START Supplied passage

GIPHY is one highly collaborative company that has nimbly chosen to continue its unique brand of corporate culture online as a workaround to a closed office. The company’s New York City and Los Angeles headquarters are hip hangouts with animated walls alive with GIFs and plenty of encouragement for informal get-togethers, like at the L.A office’s regular 2pm snack time. Now, ultra-niche themed Slack rooms dedicated to everything from at-home workouts to TikTok videos have replaced those snack-time chats. The company also co-opted Google Hangouts and Zoom not only for meetings, but for fun. “Our regular Trivia Night is the stand-out winner for a morale boost for GIPHY,” says office manager Dawnie Jefferson. “We have it set up via Zoom with breakout rooms, plus families, significant others and roommates are welcome to play, and people can trash talk—nicely, of course.” 

Providing employees with a place to playfully tease each other may seem inconsequential, but from a cultural standpoint, it’s a savvy strategy. In a June survey of 1,000 working Americans by TELUS International, small talk was ranked as one of the top things that employees missed the most about going to an office. A recent study published in The Academy of Management Journal also indicates that the social ritual of office chit-chat can have an uplifting effect, increase positive emotions and add to workers’ general sense of well-being.

From hirings to firings, layoffs, furloughs and leadership changes, it’s fair to say that all the normal issues that companies face have been additionally strained by fallout of the COVID-19 health crisis. “The current situation is forcing organizations to be more thoughtful, and likely more transparent, than they’ve been in the past,” says Jennifer Marszalek, a senior HR leader who’s worked with Havas, Grubhub and several other tech and start-up companies. Especially as toxic work environments have drawn headlines lately—The Ellen DeGeneres Show is facing allegations of gender discrimination, sexism and racism, and Bon Appetit is on blast for accounts of unequal compensation and for discouraging diversity—taking an unfiltered read of a company’s overall pulse, culture and values has never been so imperative.

END Supplied passage
START Recorded data

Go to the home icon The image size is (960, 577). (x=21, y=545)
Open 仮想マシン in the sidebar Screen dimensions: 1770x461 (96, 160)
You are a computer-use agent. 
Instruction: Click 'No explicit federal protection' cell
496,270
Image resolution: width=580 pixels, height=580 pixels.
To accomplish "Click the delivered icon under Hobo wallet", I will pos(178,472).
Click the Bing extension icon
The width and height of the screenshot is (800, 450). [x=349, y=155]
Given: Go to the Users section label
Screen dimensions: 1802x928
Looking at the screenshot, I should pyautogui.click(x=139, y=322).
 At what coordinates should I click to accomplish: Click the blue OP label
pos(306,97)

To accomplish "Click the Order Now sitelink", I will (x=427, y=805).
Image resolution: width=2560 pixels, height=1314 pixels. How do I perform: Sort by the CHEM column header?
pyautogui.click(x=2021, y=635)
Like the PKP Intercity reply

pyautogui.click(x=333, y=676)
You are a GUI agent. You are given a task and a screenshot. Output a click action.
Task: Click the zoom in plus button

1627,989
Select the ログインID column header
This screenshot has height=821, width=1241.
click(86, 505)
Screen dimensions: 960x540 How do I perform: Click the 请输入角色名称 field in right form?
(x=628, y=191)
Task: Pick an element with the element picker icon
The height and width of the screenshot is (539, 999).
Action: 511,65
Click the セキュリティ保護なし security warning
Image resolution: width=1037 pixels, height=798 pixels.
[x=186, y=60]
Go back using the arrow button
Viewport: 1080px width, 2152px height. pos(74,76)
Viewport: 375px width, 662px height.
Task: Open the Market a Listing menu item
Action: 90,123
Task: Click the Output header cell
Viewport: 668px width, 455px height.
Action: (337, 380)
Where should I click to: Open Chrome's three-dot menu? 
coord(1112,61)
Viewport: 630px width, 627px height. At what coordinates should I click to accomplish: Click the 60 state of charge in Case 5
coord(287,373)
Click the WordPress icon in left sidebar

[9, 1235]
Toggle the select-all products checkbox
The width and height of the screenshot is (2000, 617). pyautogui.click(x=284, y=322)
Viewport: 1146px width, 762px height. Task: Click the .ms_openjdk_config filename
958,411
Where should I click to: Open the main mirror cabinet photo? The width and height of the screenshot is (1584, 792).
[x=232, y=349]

END Recorded data

Parts of the exercise
A: Answer these from the workplace culture passage:
(i) Which GIPHY office has a regular 2pm snack time?
(ii) How many working Americans did TELUS International survey in June?
(iii) What role does the passage give Jennifer Marszalek?
B: Output the part of the workplace culture passage starting at "Providing employees with" and ending at "sense of well-being.", copied word for word.
C: Go on with the workplace culture passage from the point where it stops.
You can set the records aside; nothing here depends on them.

Exercise results
A:
(i) The L.A. office
(ii) 1,000
(iii) Senior HR leader

B:
Providing employees with a place to playfully tease each other may seem inconsequential, but from a cultural standpoint, it’s a savvy strategy. In a June survey of 1,000 working Americans by TELUS International, small talk was ranked as one of the top things that employees missed the most about going to an office. A recent study published in The Academy of Management Journal also indicates that the social ritual of office chit-chat can have an uplifting effect, increase positive emotions and add to workers’ general sense of well-being.

C:
“Toxic environments don’t need the four walls of an office to flourish,” Marszalek adds. “The grapevine can be detrimental when it runs rampant through an office, but it can be even more damaging when employees work remotely, because you don’t realize what offline communication may be happening.” 

The pros of physical presence and person-to-person interaction—no matter how exactly workspaces look in the near future—still outweigh the cons. And for that reason alone, the countless contributions offices offer for company culture will likely never render these key spaces obsolete. And finding worthwhile ways to continue to come together safely is something that Mike Cassidy, the General Manager of California Closets, continues to stand firmly behind, even as his Huntington Beach headquarters has transitioned to a 50/50 half-remote, half in-office model.

For him, that means donning a mask to show up in person every day at “the yard,” the outdoor area where the company’s 39 installers are dispatched, where he greets his team and hands out PPE. He hasn’t missed a morning in four months, a pattern he’s committed to continuing. “It might be the most important thing I do each day,” he says.